Whereas the cost of clean-up and peripheral damage associated with water, foam, or dry chemical agents can exceed the cost of the fire damage itself, clean-up costs and down time associated with carbon dioxide are negligible because carbon dioxide vaporizes completely after discharge.

 Carbon dioxide is inert and most materials and equipment are totally unaffected by exposure to it. It is suitable even at high temperatures and does not decompose when subjected to fire. Therefore, it does not cause metals to corrode.

 Carbon dioxide may be utilized for Class A, B and C fires. It is especially useful for extinguishing fires in certain specific hazard areas or equipment.

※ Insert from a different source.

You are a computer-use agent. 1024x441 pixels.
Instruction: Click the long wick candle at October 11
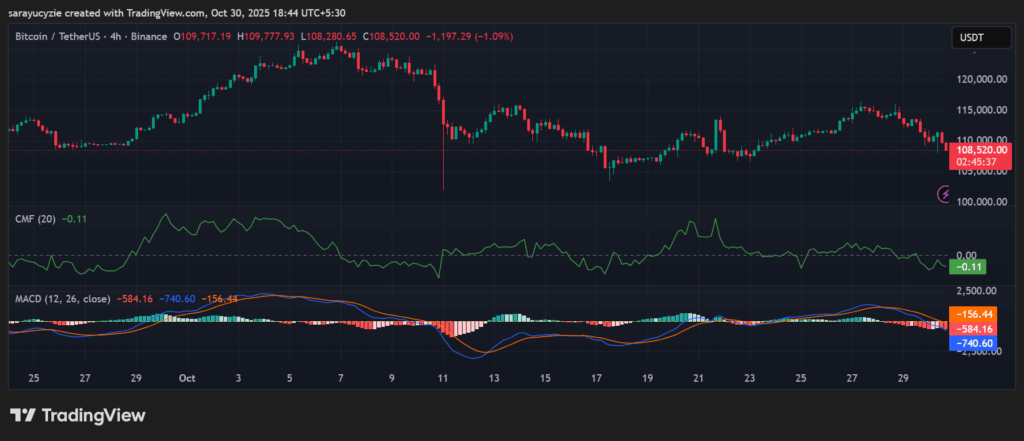(442, 150)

 Carbon dioxide will not extinguish fires involving chemicals containing their own oxygen supply such as nitrates; reactive metals, such as sodium, potassium, titanium, zirconium, uranium, or plutonium; or metal hydrides.

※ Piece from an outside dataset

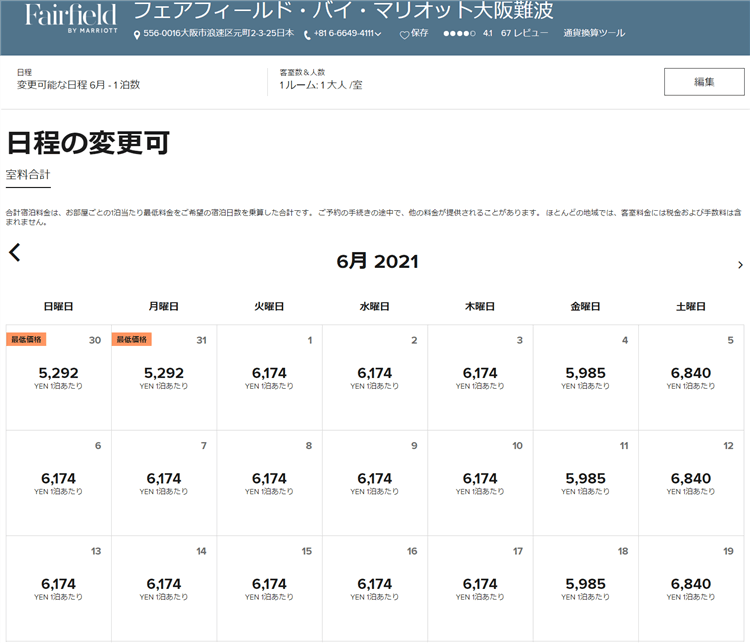Select the 室料合計 tab
Viewport: 750px width, 643px height.
coord(28,175)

 CAUTION is required where carbon dioxide may be discharged into potentially explosive atmospheres. Electrostatic charging of non-grounded conductors may occur during the discharge of liquefied gases. These conductors could discharge to another object and cause an electric spark with energy sufficient to initiate an explosion.


A High Pressure CO₂ Fire Suppression System consists of a Total Flooding System and a Local Application System.


 A Total Flooding System consists of a permanently fixed supply of carbon dioxide, piping and nozzles, designed to discharge CO₂ into a permanent enclosure capable of containing the carbon dioxide and establishing and holding an extinguishing concentration for a suitable period of time. As a result, the total flooding system accomplishes a complete and permanent extinguishment of the fire in a specific combustible material. Fires that can be extinguished by a total flooding system can be divided into two categories:


(a) Surface fires involving flammable liquids, gases and solids, and


(b) Deep-seated fires involving objects subject to smoldering conditions.


 A Local Application System consists of a permanently fixed supply of carbon dioxide, piping, and nozzles designed to discharge CO₂ directly into the fire for the protection of a specific piece of equipment or surface. A local application system is appropriate for flammable liquids, gases and shallow solids where the hazard is not enclosed or where leakage prohibits the use of a total flooding system.


 The hazard must be isolated from other hazards or combustibles to keep the fire from spreading outside the protected area. All areas that may become coated by combustible liquids as a result of spillage, leakage, or splashing are also part of the hazard. So are all associated materials that may extend into or out of the protected areas.


 Fires that can be extinguished by a local application system are handled by two distinct design approaches: (a) rate-by-area and (b) rate-by-volume.